町工場と古い民家が未だに残り地味な下町風情が漂う中央区湊界隈。最寄りは日比谷線八丁堀駅か有楽町線新富町駅。どちらもすこぶる地味過ぎる駅だ。
区立中央小学校、鉄砲洲児童公園に隣接して建つ鉄砲洲稲荷神社。鎮座1170周年を誇る古社で、5月に奉祝大祭が予定されている。
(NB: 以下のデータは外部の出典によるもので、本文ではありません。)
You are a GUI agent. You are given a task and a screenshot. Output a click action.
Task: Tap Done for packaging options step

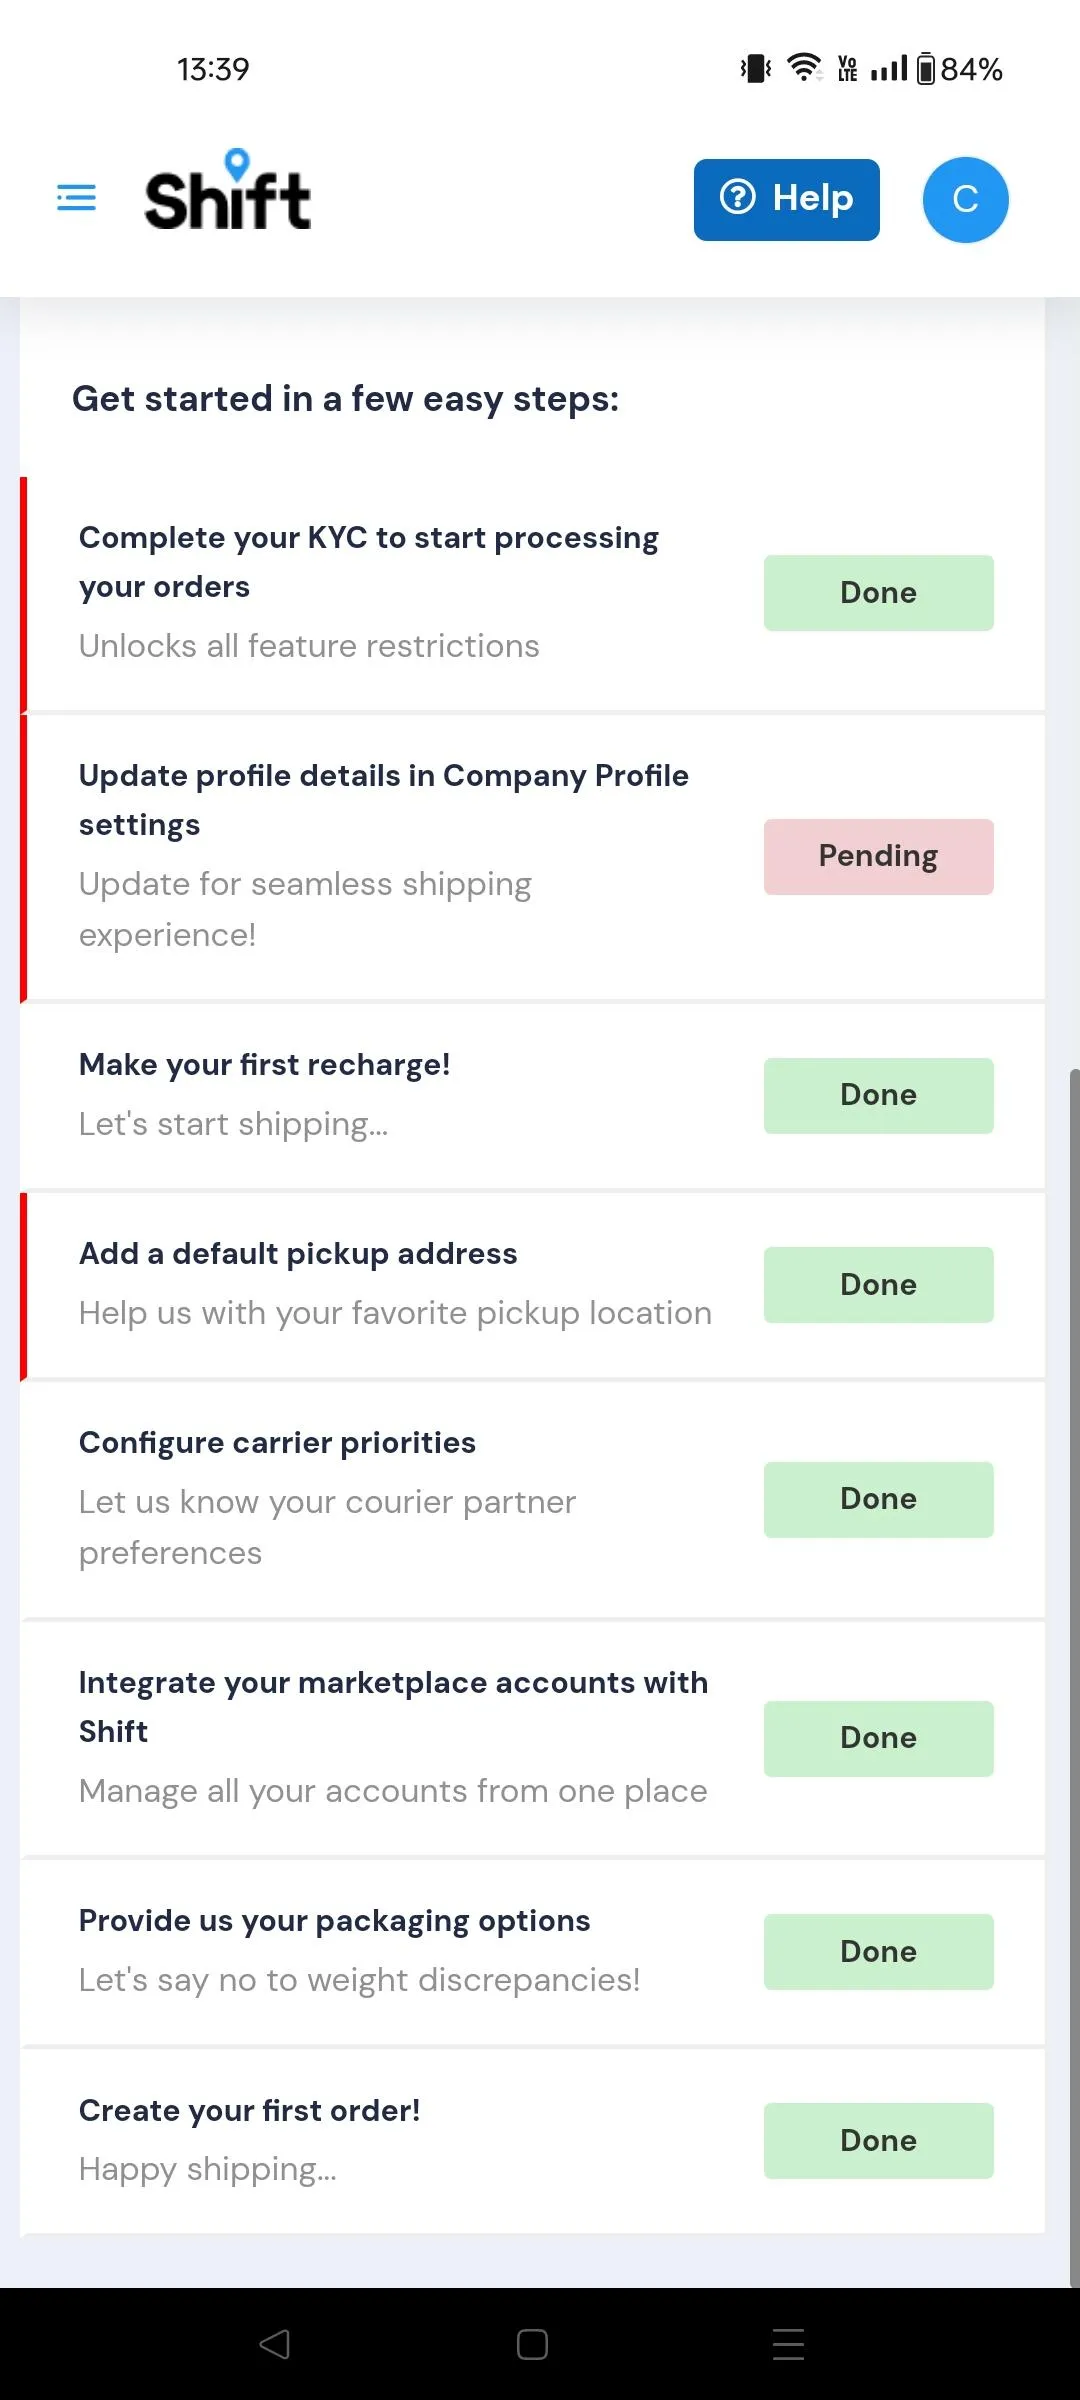click(x=879, y=1952)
児童公園から神社を見ると物々しい説教が書かれていて目をひく。
「生命は親様から来たのだ 御先祖を供養するのだ」
バカボンのパパなのだ、と脳内で声が反芻するならもれなくオッサン世代。
境内の手水舎にも説教が。普段の暮らしでついつい忘れてしまいそうになる心の平穏。威張るのも欲張るのも妬むのも怒るのも良くないと。世間では公共の電波に乗って真っ黒な感情が渦巻いていますが皆様如何お過ごしでしょうか。
鉄砲洲稲荷神社の境内は非常にこじんまりとしている。かつての江戸湊の入口に鎮座し長年信仰を集めてきた神社。年始には境内で寒中水浴が行われ、その年一年の無病息災を願い沢山のフンドシ姿の男が寒空の下で湯気を立てて発奮するのだ。
拝殿の右奥にこっそりと浅間神社へ続く道が隠れている。
ビルに囲まれた境内の一番奥に立派な富士塚が置かれている。こうした富士塚は富士山から持ってきた溶岩を積み上げて作られる事が多いそうな。江戸時代から盛んに行われてきた山岳信仰だ。
富士信仰は関東の神社では比較的馴染み深いが、富士塚の上から富士山が見られなくなったりして年々衰退傾向にある。
鉄砲洲稲荷神社の正面の商店群は由緒ある古社の門前にしては寂れ方が激しい。
児童公園を挟んだ向かいには都バスの「湊三丁目」バス停がある。深川車庫前から東京駅八重洲口へ直通の路線が走っている。バス停の正面の家も相当古いが、どう見ても使われていない廃墟物件。
廃墟なのをいいことに公明党がポスター貼りまくり。待合のための善意の椅子が並べられているが、中にはドサクサ紛れに投棄したようなオフィスチェアも混ざっていててんでんばらばら。
「粋な下町鉄砲洲」と書かれた一軒の酒屋、その向こうには不自然な空き地と駐車場が広がっている。
地上げ屋にやられてしまったのか、その光景は傍から見てもかなり異様である。ここが「虫食いだらけでヤバイ」と聞いていた中央区湊二丁目の再開発計画地。一体この界隈はどうなってしまったのか。地区を訪ね歩く事にした。